*Exercise objective:* Exactly the lines below from the one with "Collapse all branches" up to and including the one with "The width and" make up the answer, with nothing else added.

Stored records

....

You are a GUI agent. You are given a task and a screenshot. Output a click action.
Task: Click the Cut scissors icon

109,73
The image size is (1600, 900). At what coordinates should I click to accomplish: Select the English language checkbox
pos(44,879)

....

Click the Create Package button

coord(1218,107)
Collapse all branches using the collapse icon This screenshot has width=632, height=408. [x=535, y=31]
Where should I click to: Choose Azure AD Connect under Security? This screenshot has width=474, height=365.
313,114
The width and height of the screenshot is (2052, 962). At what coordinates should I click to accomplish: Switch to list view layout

....

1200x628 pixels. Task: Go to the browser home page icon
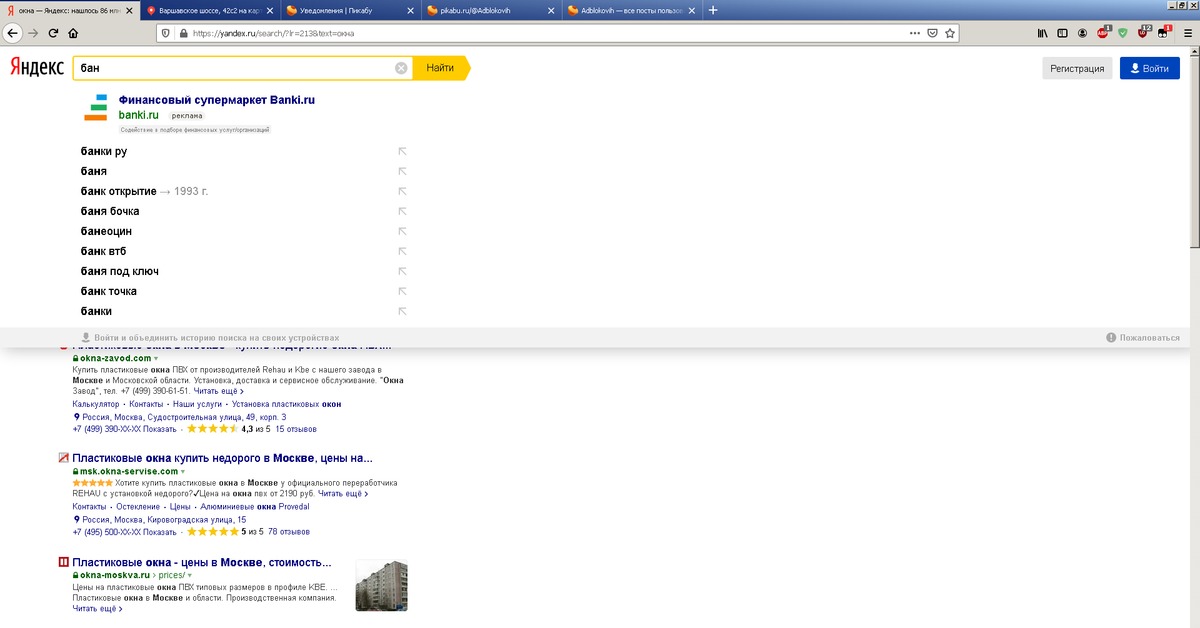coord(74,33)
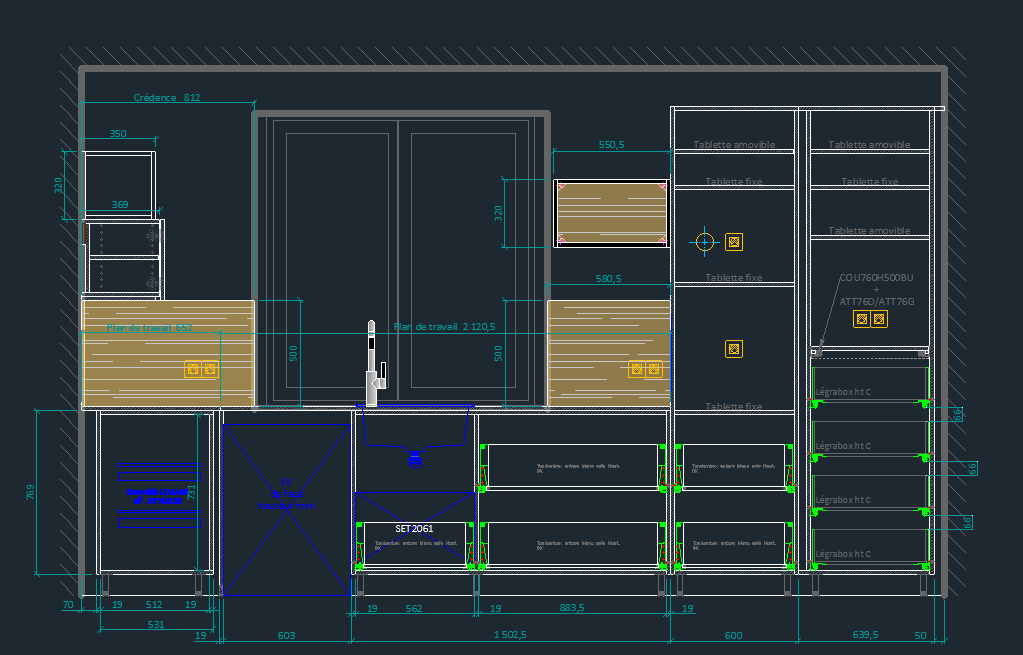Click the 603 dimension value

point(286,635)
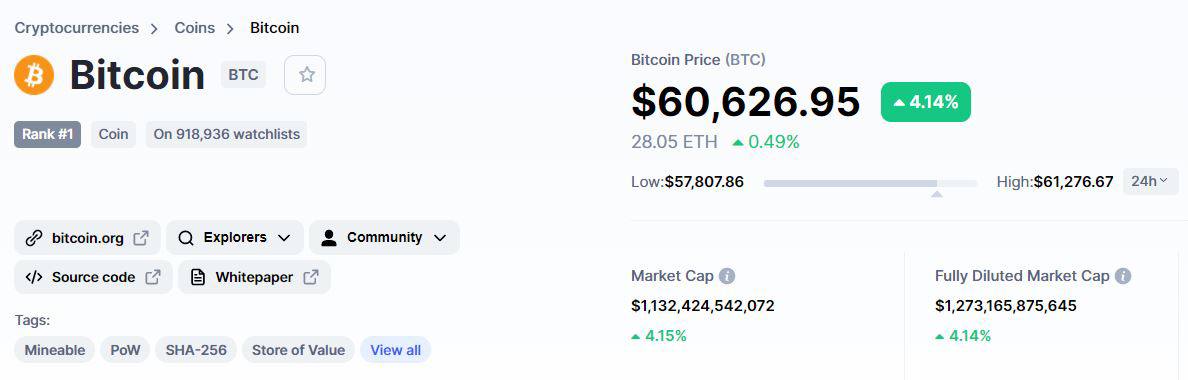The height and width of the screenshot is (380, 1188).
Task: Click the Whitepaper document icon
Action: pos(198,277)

....

*Answer to this task:*
Collapse all branches using the collapse icon This screenshot has width=632, height=408. [x=535, y=31]
Where should I click to: Choose Azure AD Connect under Security? This screenshot has width=474, height=365.
313,114
The width and height of the screenshot is (2052, 962). At what coordinates should I click to accomplish: Switch to list view layout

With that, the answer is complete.